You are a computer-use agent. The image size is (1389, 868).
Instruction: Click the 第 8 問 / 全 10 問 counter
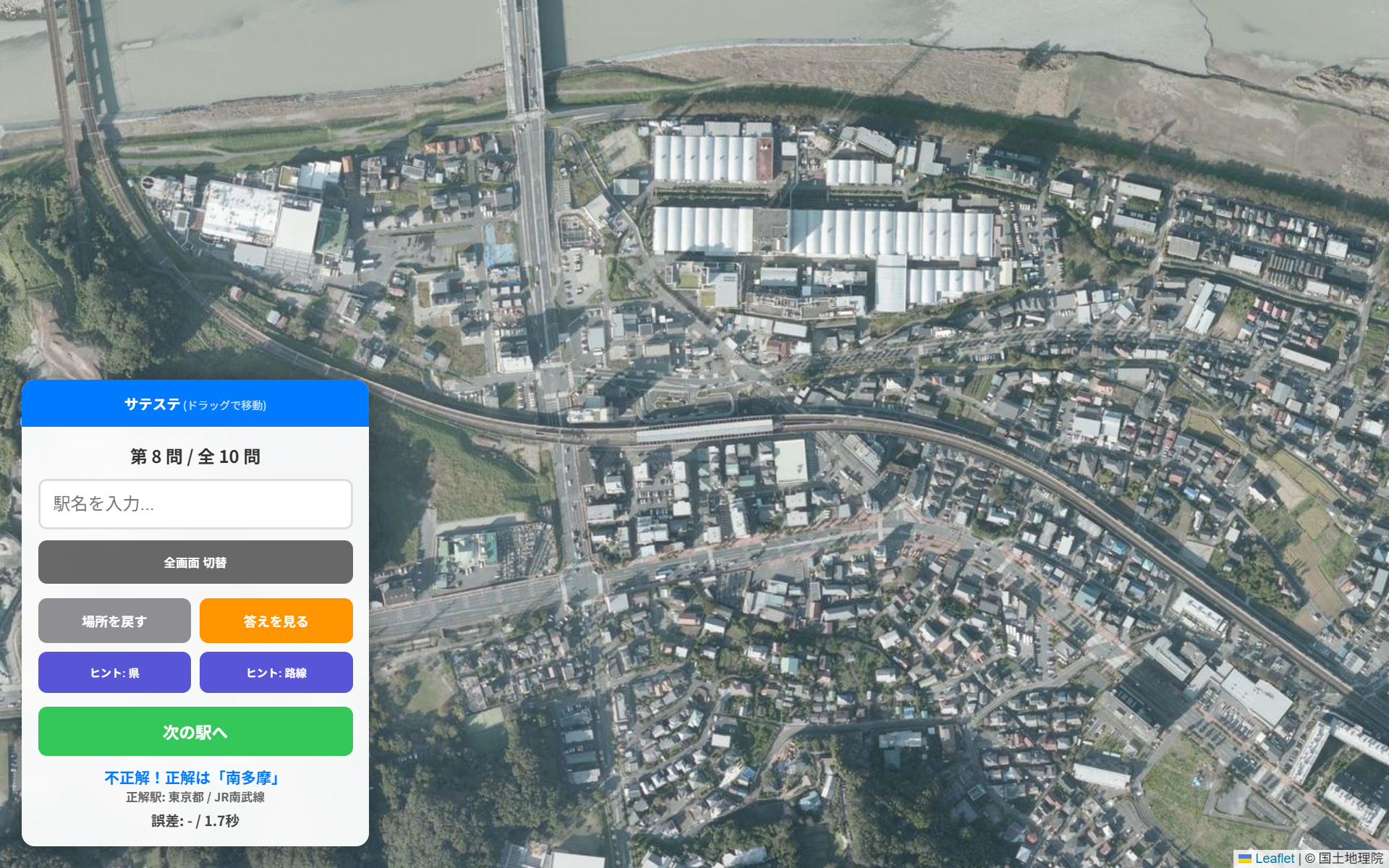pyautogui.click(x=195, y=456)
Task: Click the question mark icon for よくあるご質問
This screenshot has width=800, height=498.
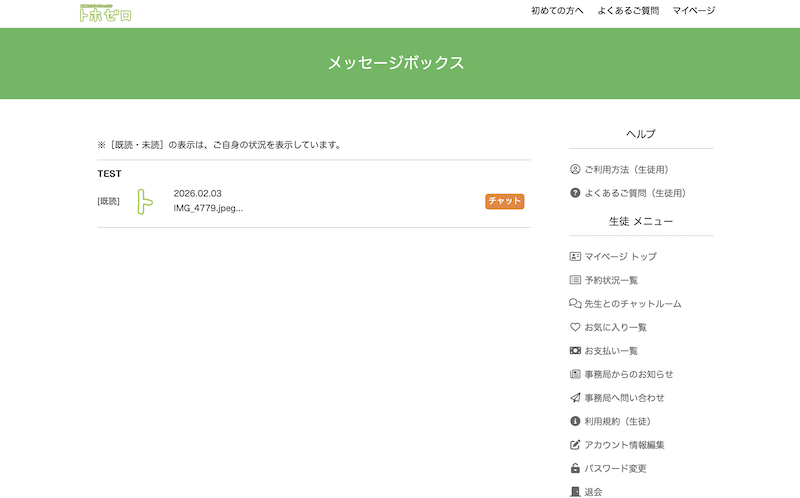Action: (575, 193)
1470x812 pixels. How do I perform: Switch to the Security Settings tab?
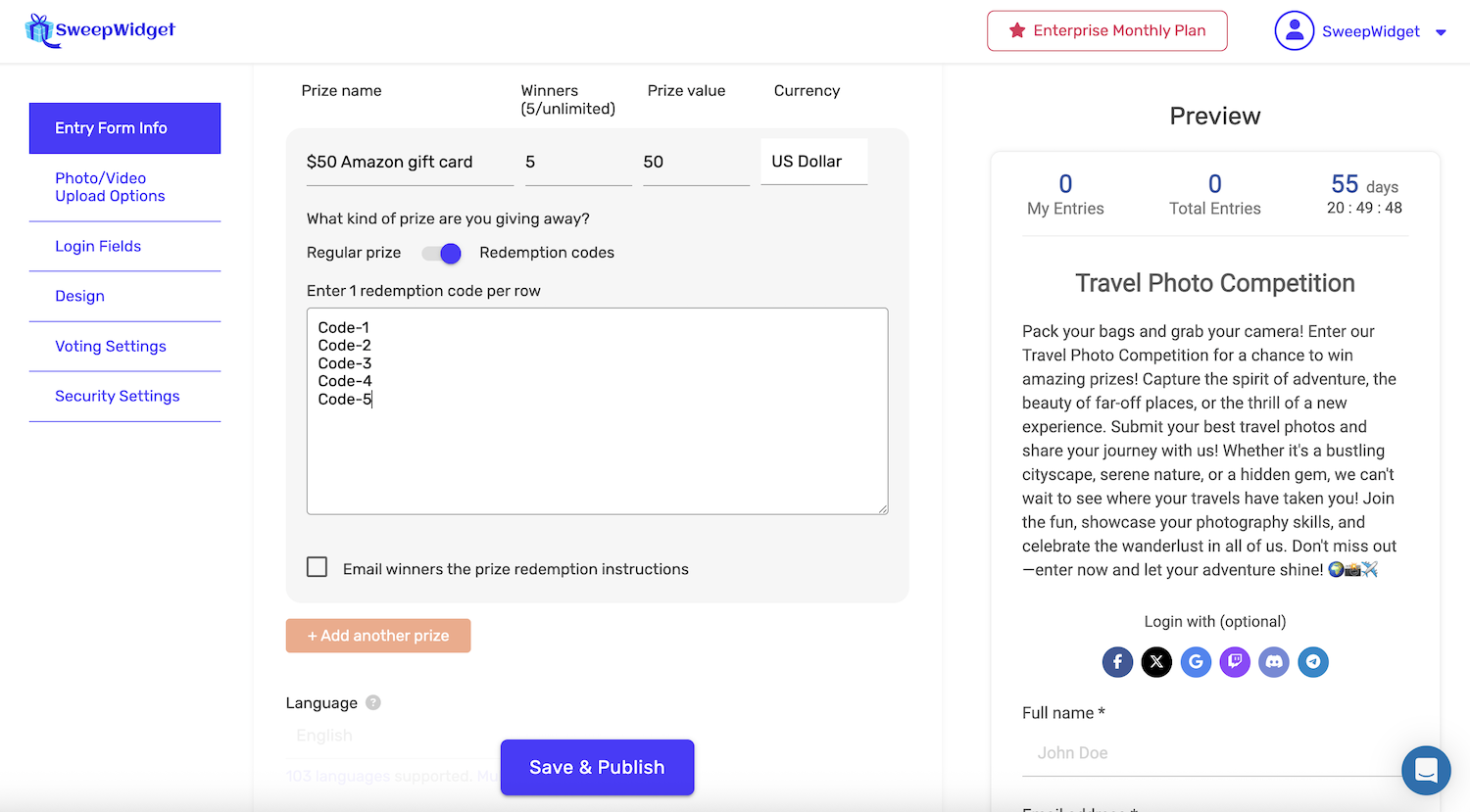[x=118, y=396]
+++
The task: Which lines run from the one holding "1470x812 pixels. How" through the end of the records? Reproduce them word for word, both ends included, with no pictures.

Task answer:
1470x812 pixels. How do I perform: Switch to the Security Settings tab?
[x=118, y=396]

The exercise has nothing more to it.